The recently passed abortion legislation, the Abortion Care Access Act, allows nurse practitioners, midwives, and physicians assistants to perform abortions across the state. (Previously, only physicians were permitted to perform abortions in Maryland.) The law also requires most private insurance plans to cover abortion without cost-sharing or deductibles, and makes the state’s Medicaid abortion coverage permanent. It’s set to go into effect on July 1 of this year, meaning that on that date, Hogan has the option to release the $3.5 million to train more abortion providers.
Maryland, where abortion access is protected in state law, has long been a destination for abortion care for residents in more restrictive states. In 1992, Maryland voters decided via a ballot referendum that early term abortion access would remain in the state, even if the Supreme Court overturns Roe V. Wade. There is also no waiting period in Maryland to receive an abortion. Some restrictions still remain, however. A parent of a minor must be notified before an abortion is provided (although this may be waived at the request of a health provider), and abortions can only be performed until the fetus is “viable,” meaning it could survive outside of the womb. (Fetal viability is typically considered to be around 23 or 24 weeks, although there is no universal consensus.)

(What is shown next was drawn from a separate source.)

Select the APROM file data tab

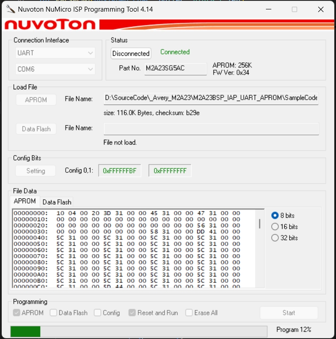(x=25, y=201)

Still, despite being one of the states with broader protection for abortion rights, about two-thirds of Maryland’s counties have no abortion provider, according to the Guttmacher Institute. If Roe V. Wade were overturned, likely immediately restricting abortion access in 26 states, Kelly and other state lawmakers worry that the already-strapped abortion providers will not be able to accommodate an increase in out-of-state patients.
“We know we already have a shortage [of abortion providers],” Kelly says. “We know what happens when abortion is restricted in other states, because we saw what happened in the states adjacent to Texas. If we don’t increase our number of providers in Maryland, when Roe V. Wade is overturned, which looks likes it’s going to happen within weeks, then our wait time for abortion access is going to increase. If we want to make sure that patients in Maryland, as well as out-of-state patients, have access to providers, we need to get that clinical training up and running as soon as possible.”
A spokesperson for Hogan’s office wrote in an emailed statement to DCist/WAMU that the funding will begin “as scheduled,” per the law, meaning 2023, but did not respond to DCist/WAMU’s request for comment on the lawmakers’ letter.
When Hogan vetoed the General Assembly’s Abortion Care Access Act, he argued the legislation would “set back standards for women’s health care and safety.” Kelly says this argument doesn’t hold.
“He’s continuing to say ‘it’s in the best interest of women’s health, it’s not about opposition to abortion, it’s about making sure that only doctors are providing abortion,'” Kelly says. “But if you ask the doctors, the OBGYNs in Maryland are the ones who asked for this. The Maryland chapter of the American College of Obstetricians and Gynecologists, the doctors in Maryland are saying we need to providing this clinical training. There’s no logic to the opposition, if it’s about women’s health.”
Hogan has largely stayed away from abortion issues as a governor. He’s expressed that he’s personally against abortion, but has recognized that the right to an abortion in Maryland — where nearly 90% of voters support keeping it legal in some circumstance — is a matter of “settled law.”
“Maryland is a pro-choice state, the voters in both parties are overwhelmingly pro-choice,” Kelly says. “I think where this is unfortunate is that because of partisan politics, we’re not able to take the steps we want to take, and the voters of Maryland want us to take right now, in the immediate aftermath of Roe v. Wade potentially being overturned. We’re being slowed down because of Governor Hogan’s choices.”